Listed entries:
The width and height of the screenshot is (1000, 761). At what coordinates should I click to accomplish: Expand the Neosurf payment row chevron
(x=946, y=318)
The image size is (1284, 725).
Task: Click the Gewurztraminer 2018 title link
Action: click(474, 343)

Task: Each record needs to be given again exactly.

Task result:
The width and height of the screenshot is (1000, 761). At what coordinates should I click to accomplish: Expand the Neosurf payment row chevron
(x=946, y=318)
The image size is (1284, 725).
Task: Click the Gewurztraminer 2018 title link
Action: click(474, 343)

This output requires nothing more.